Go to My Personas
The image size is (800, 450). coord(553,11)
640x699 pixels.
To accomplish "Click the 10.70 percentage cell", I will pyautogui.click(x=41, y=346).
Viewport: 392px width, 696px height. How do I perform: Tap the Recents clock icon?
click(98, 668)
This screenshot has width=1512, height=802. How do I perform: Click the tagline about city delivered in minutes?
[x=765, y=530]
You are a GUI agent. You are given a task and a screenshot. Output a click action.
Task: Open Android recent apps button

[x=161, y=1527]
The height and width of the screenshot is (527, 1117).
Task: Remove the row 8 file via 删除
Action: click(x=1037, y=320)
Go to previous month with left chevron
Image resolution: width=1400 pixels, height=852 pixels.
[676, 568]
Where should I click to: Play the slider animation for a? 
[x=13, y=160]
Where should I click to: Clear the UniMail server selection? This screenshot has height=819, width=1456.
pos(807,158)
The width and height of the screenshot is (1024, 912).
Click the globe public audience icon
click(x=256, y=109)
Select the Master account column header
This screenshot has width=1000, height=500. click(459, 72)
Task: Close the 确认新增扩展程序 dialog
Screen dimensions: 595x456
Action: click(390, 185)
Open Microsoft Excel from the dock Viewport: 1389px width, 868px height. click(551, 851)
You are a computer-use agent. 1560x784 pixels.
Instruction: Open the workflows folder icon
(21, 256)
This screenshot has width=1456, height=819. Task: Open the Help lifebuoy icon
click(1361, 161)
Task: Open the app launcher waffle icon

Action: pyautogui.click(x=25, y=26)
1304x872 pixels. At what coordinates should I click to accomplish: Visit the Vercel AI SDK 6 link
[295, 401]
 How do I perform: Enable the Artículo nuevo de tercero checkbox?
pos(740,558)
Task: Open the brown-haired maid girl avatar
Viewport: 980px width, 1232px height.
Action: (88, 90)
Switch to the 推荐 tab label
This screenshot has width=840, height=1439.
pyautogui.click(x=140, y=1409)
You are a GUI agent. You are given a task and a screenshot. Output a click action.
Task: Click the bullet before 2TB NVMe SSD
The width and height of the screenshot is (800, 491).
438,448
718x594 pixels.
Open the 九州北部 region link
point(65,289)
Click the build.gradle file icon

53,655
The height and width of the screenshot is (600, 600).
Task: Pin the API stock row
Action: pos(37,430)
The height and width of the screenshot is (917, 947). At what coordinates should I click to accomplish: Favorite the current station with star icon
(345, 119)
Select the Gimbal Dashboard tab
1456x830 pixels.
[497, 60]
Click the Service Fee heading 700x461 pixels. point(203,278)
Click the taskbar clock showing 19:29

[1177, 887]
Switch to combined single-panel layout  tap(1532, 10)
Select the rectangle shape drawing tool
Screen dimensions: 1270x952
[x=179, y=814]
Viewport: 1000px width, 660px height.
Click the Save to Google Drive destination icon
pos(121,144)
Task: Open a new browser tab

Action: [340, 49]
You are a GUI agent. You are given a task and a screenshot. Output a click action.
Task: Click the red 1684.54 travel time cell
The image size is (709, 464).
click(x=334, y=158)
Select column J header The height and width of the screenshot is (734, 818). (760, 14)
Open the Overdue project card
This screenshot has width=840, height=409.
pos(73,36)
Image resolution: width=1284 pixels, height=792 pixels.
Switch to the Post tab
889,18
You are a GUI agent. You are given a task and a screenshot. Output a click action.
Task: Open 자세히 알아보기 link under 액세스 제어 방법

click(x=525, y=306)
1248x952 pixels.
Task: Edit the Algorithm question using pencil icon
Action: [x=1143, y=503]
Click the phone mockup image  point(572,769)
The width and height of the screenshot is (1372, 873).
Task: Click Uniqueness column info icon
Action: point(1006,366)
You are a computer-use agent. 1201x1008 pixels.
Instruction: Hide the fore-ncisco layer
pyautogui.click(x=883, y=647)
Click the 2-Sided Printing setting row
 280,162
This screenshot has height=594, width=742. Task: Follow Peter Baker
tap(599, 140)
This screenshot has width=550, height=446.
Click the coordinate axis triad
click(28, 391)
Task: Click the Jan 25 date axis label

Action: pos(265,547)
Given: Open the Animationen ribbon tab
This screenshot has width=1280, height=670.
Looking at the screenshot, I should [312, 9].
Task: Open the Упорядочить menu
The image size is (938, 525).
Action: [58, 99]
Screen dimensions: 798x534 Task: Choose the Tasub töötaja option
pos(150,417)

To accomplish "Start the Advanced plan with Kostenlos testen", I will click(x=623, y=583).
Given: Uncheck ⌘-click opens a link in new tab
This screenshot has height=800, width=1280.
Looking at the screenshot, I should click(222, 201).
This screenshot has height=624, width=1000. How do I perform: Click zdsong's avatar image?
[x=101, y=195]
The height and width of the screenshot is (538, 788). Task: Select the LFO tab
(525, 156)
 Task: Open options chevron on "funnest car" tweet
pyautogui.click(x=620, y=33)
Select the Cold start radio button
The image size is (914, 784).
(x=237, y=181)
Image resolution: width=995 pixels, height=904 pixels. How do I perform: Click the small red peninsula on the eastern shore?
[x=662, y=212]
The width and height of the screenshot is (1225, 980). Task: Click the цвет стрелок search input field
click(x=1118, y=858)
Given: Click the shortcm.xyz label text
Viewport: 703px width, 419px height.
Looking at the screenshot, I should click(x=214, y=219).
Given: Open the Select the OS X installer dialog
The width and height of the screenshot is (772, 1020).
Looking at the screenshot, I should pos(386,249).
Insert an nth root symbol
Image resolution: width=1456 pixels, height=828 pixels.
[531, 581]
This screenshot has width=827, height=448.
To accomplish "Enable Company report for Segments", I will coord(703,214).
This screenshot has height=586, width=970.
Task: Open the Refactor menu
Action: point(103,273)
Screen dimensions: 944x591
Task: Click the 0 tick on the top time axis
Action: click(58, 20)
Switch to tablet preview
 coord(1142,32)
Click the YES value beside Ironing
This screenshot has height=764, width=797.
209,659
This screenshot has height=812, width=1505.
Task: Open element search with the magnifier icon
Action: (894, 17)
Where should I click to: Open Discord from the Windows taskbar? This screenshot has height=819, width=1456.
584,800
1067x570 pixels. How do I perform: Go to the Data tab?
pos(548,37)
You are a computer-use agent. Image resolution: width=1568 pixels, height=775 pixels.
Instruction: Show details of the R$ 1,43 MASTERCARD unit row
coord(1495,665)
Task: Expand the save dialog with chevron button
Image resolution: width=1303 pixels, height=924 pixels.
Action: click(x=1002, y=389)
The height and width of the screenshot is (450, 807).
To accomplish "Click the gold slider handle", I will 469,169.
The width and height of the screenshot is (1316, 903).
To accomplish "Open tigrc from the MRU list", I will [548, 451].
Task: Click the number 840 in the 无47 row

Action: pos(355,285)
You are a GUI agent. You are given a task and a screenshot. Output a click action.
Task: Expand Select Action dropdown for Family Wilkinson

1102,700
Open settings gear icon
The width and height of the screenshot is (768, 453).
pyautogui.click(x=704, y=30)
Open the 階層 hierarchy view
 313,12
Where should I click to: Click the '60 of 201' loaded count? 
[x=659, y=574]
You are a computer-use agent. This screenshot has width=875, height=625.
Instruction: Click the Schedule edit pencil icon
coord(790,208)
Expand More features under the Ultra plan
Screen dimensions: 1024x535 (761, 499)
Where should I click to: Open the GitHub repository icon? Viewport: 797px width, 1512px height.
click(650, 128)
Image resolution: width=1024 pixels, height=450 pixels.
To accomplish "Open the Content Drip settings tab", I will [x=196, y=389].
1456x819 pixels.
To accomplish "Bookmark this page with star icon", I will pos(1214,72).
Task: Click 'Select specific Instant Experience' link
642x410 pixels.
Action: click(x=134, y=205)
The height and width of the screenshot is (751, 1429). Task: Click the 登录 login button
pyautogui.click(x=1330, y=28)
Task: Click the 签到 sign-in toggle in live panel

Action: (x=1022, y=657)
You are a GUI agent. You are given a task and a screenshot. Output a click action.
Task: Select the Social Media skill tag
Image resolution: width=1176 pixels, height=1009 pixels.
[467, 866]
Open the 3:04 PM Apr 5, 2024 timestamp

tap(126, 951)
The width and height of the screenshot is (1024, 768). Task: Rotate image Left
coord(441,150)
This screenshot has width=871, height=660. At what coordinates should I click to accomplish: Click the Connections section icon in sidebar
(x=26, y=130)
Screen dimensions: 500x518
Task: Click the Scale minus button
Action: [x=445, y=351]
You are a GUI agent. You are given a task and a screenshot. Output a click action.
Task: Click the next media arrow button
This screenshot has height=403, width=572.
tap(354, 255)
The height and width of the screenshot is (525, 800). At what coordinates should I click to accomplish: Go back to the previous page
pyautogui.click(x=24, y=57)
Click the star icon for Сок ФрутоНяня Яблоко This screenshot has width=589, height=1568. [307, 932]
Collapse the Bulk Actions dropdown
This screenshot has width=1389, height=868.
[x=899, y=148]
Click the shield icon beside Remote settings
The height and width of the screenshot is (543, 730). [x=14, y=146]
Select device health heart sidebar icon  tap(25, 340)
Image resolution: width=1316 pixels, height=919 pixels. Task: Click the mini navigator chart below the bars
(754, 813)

WHAT IS ASKED: Could you give the entries again from the start through the line with "pyautogui.click(x=140, y=1409)", swapping "icon" for "symbol" and leaving all else unchanged?

EXERCISE RESPONSE:
Go to My Personas
The image size is (800, 450). coord(553,11)
640x699 pixels.
To accomplish "Click the 10.70 percentage cell", I will pyautogui.click(x=41, y=346).
Viewport: 392px width, 696px height. How do I perform: Tap the Recents clock symbol?
click(98, 668)
This screenshot has width=1512, height=802. How do I perform: Click the tagline about city delivered in minutes?
[x=765, y=530]
You are a GUI agent. You are given a task and a screenshot. Output a click action.
Task: Open Android recent apps button

[x=161, y=1527]
The height and width of the screenshot is (527, 1117).
Task: Remove the row 8 file via 删除
Action: click(x=1037, y=320)
Go to previous month with left chevron
Image resolution: width=1400 pixels, height=852 pixels.
[676, 568]
Where should I click to: Play the slider animation for a? 
[x=13, y=160]
Where should I click to: Clear the UniMail server selection? This screenshot has height=819, width=1456.
pos(807,158)
The width and height of the screenshot is (1024, 912).
Click the globe public audience symbol
click(x=256, y=109)
Select the Master account column header
This screenshot has width=1000, height=500. click(459, 72)
Task: Close the 确认新增扩展程序 dialog
Screen dimensions: 595x456
Action: click(390, 185)
Open Microsoft Excel from the dock Viewport: 1389px width, 868px height. click(551, 851)
You are a computer-use agent. 1560x784 pixels.
Instruction: Open the workflows folder symbol
(21, 256)
This screenshot has width=1456, height=819. Task: Open the Help lifebuoy symbol
click(1361, 161)
Task: Open the app launcher waffle symbol

Action: pyautogui.click(x=25, y=26)
1304x872 pixels. At what coordinates should I click to accomplish: Visit the Vercel AI SDK 6 link
[295, 401]
 How do I perform: Enable the Artículo nuevo de tercero checkbox?
pos(740,558)
Task: Open the brown-haired maid girl avatar
Viewport: 980px width, 1232px height.
Action: (88, 90)
Switch to the 推荐 tab label
This screenshot has width=840, height=1439.
pyautogui.click(x=140, y=1409)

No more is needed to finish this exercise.